Cosa aspetta la Regione Piemonte a dire la sua sul progetto della stazione “Porta Canavese”?” afferma il Consigliere Regionale Daniele Valle, riferendosi ad “uno studio commissionato proprio dalla Regione e RFI dello scorso anno che ha riconosciuto i nodi di Novara e Chivasso come i più adatti ad ospitare una stazione AV“.

Nello specifico Porta Canavese sarebbe un nodo di interscambio cruciale fra l’alta velocità Torino-Milano, la linea storica Torino-Milano e il nodo di Chivasso che congiunge le linee ferroviarie Aosta-Chivasso, Asti-Chivasso, Alessandria-Casale-Chivasso. Quest’opera permetterebbe al Chivassese di guadagnare un’ora sui tempi di percorrenza verso Milano rispetto al transito via Torino e rappresenterebbe un’opportunità di sviluppo socio-economico per il territorio, soprattutto dal punto di vista turistico per il Canavese e il Monferrato” sostiene Valle.

Anche secondo la deputata Francesca Bonomo “La stazione Porta Canavese è più che mai fondamentale per il rilancio e la valorizzazione di un territorio troppo spesso dimenticato. Un’opera, realizzabile con una spesa contenuta, che avrebbe però una ricaduta enorme su un’area vasta che va dall’Eporediese al Ciriacese. I turisti potrebbero raggiungere in poco tempo ad esempio Ivrea, il parco nazionale del Gran Paradiso, il castello di Agliè…” .

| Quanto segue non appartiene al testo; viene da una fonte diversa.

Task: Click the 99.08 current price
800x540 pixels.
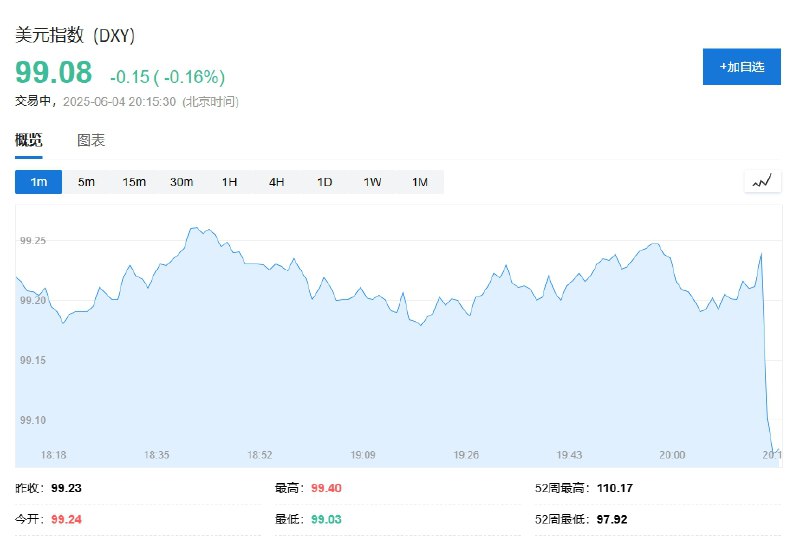Action: pyautogui.click(x=54, y=72)
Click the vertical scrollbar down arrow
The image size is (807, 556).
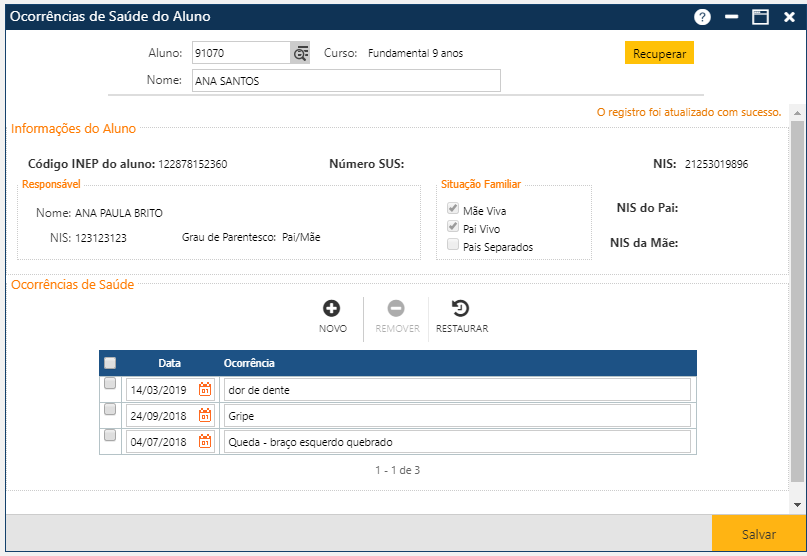click(797, 504)
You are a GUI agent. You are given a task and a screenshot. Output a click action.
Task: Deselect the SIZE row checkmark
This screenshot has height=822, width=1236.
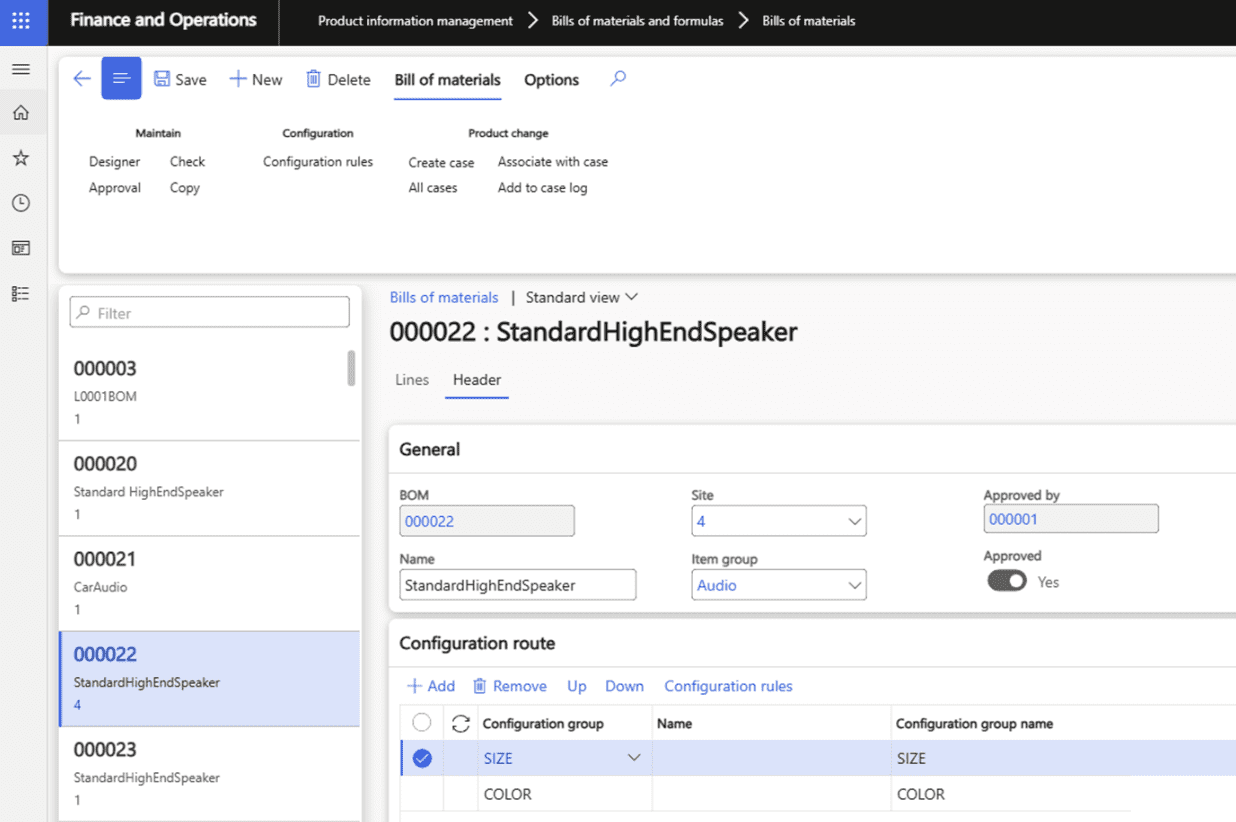pyautogui.click(x=422, y=758)
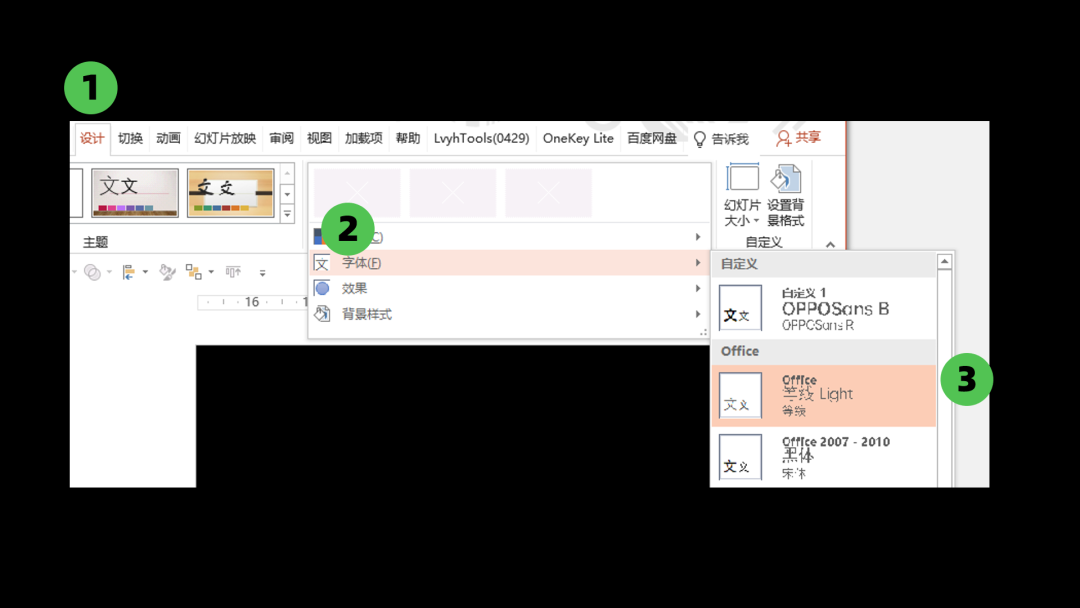Click the align objects toolbar icon
Image resolution: width=1080 pixels, height=608 pixels.
click(129, 272)
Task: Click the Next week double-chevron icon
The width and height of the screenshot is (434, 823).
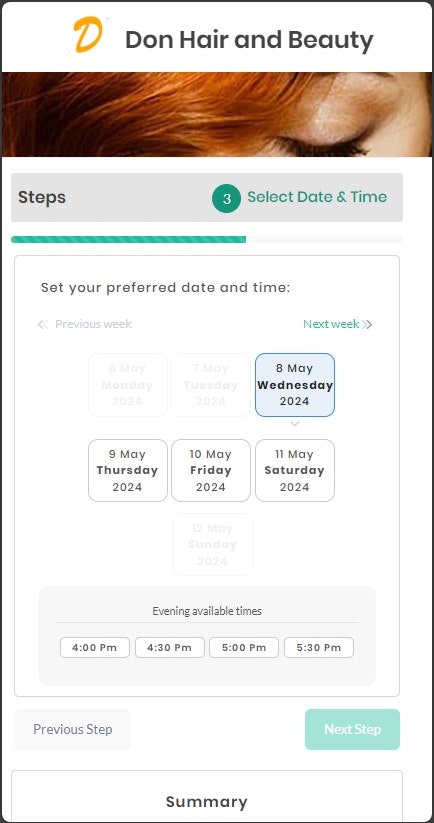Action: (367, 324)
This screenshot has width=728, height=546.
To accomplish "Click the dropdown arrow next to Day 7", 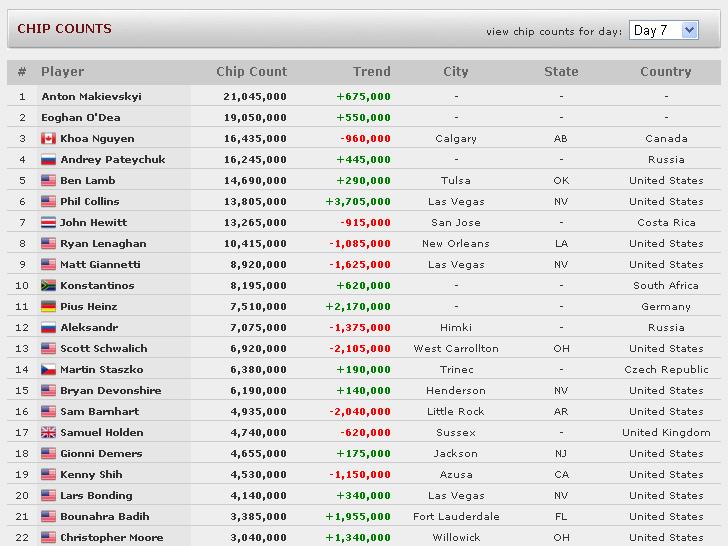I will pos(689,31).
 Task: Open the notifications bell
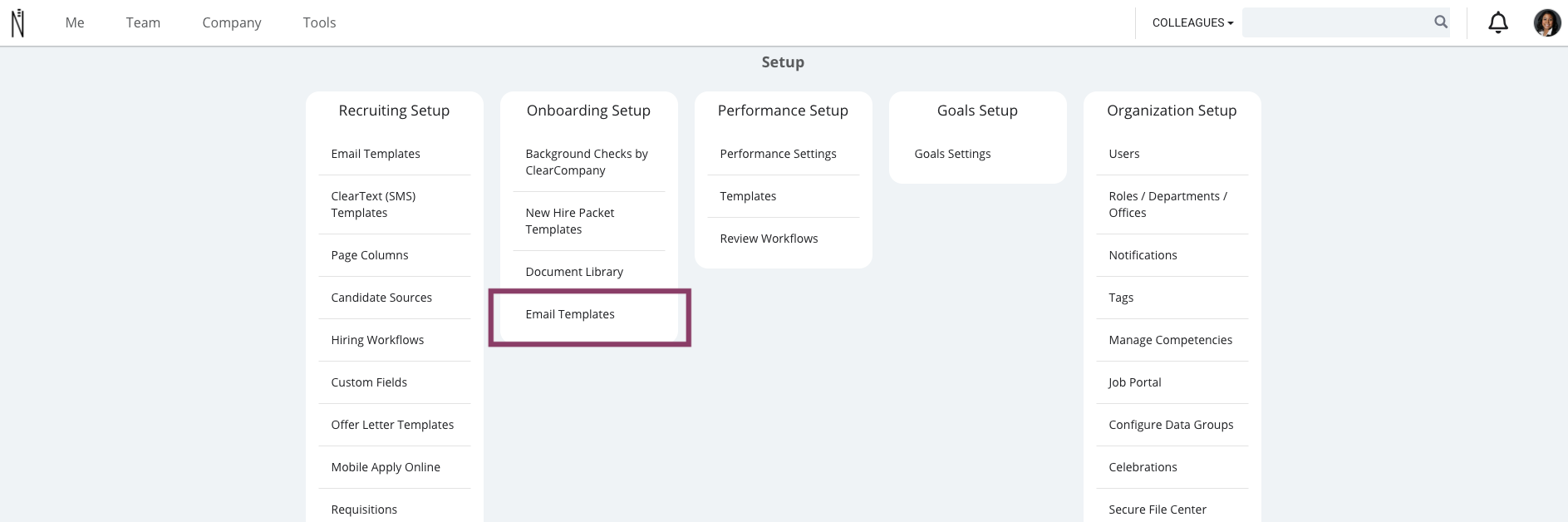pyautogui.click(x=1497, y=22)
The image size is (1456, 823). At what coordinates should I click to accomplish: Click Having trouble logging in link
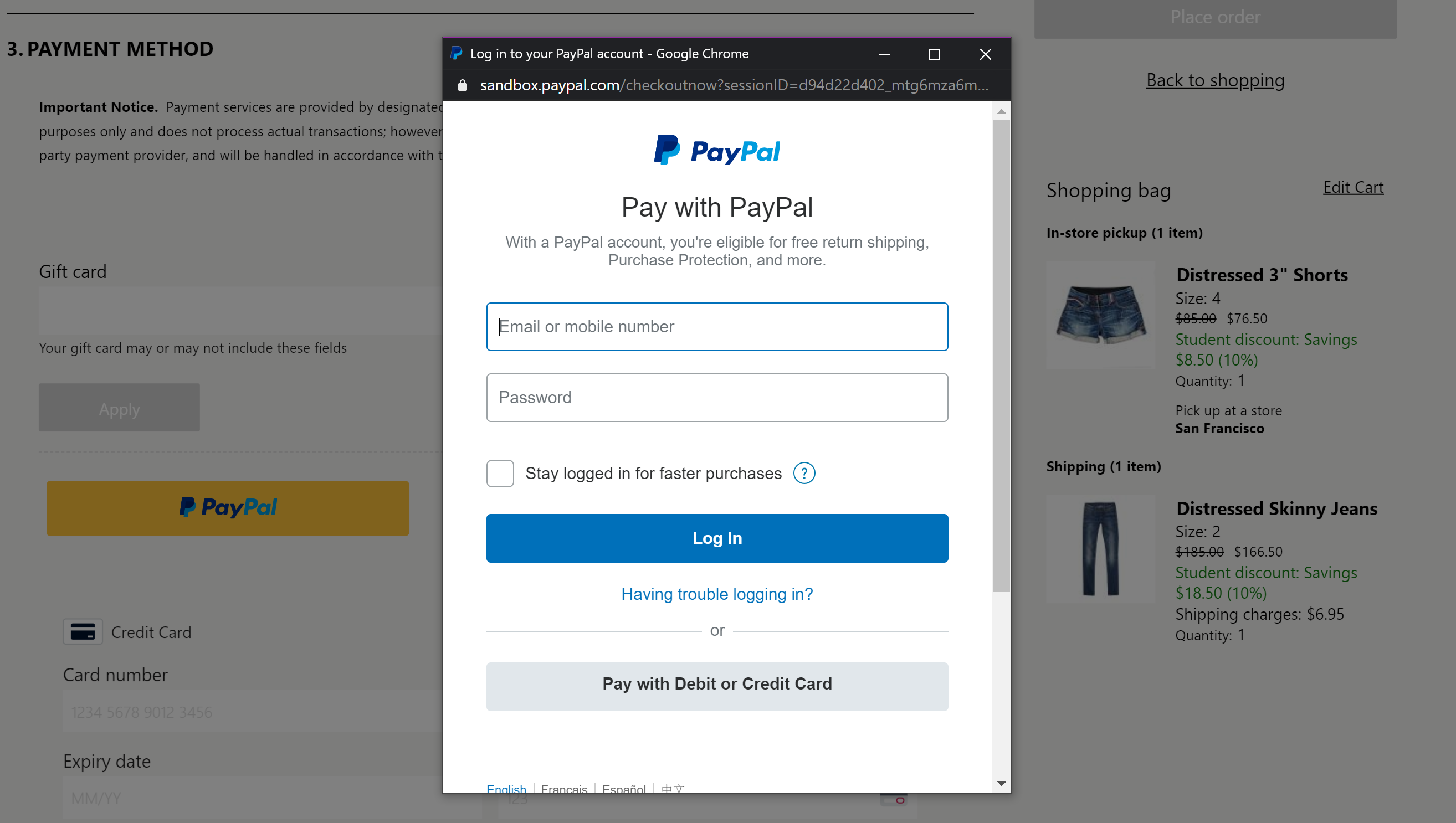717,594
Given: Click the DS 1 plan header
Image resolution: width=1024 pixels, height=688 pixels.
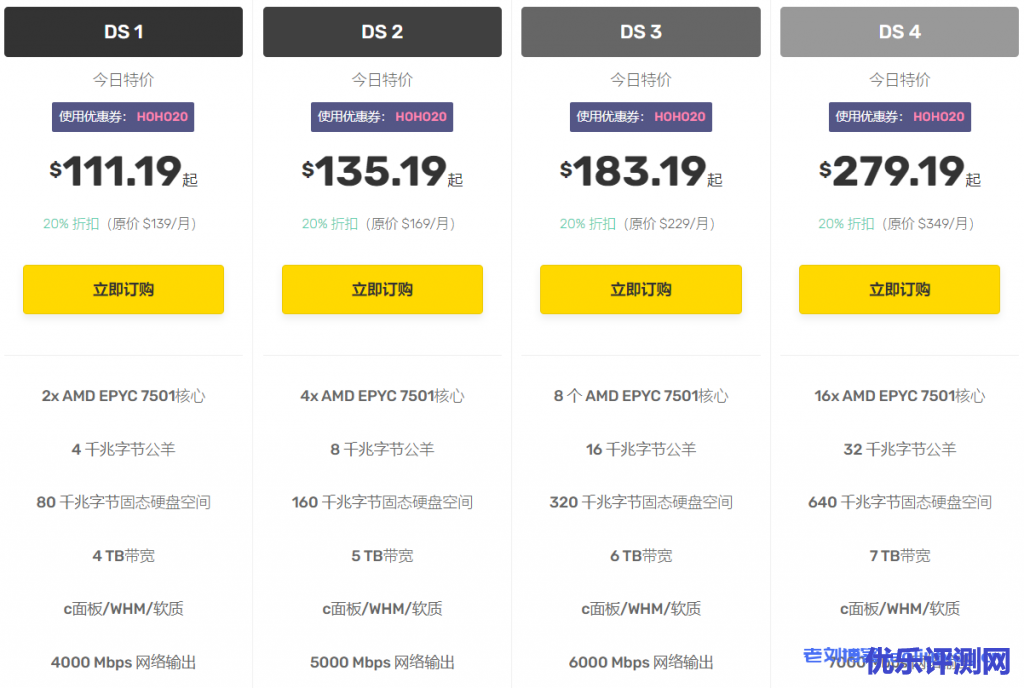Looking at the screenshot, I should pyautogui.click(x=123, y=32).
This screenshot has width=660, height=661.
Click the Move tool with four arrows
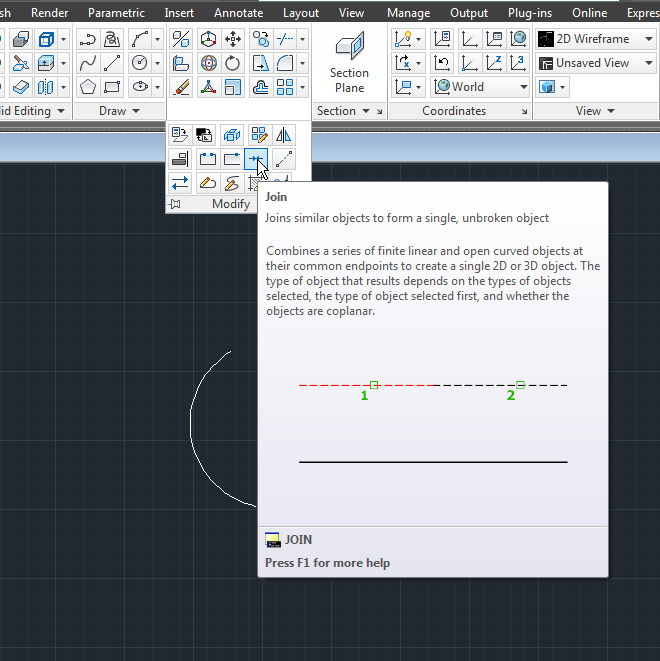(233, 39)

Si sono già espressi a favore dell’opera la Regione Valle d’Aosta, la Città Metropolitana di Torino, Confindustria Canavese, l’Agenzia dello Sviluppo del Canavese e oltre 100 sindaci dell’area interessata. Secondo Valle “manca solo una presa di posizione tempestiva e netta della Regione Piemonte, che non può più attardarsi, per questo presenterò un’interpellanza sul tema al fine di fare chiarezza“.
Siamo pronti a dare tutto il nostro sostegno in Parlamento” conclude Bonomo “anche dai banchi dell’opposizione, affinché il nostro territorio possa avere una fermata dell’alta velocità.”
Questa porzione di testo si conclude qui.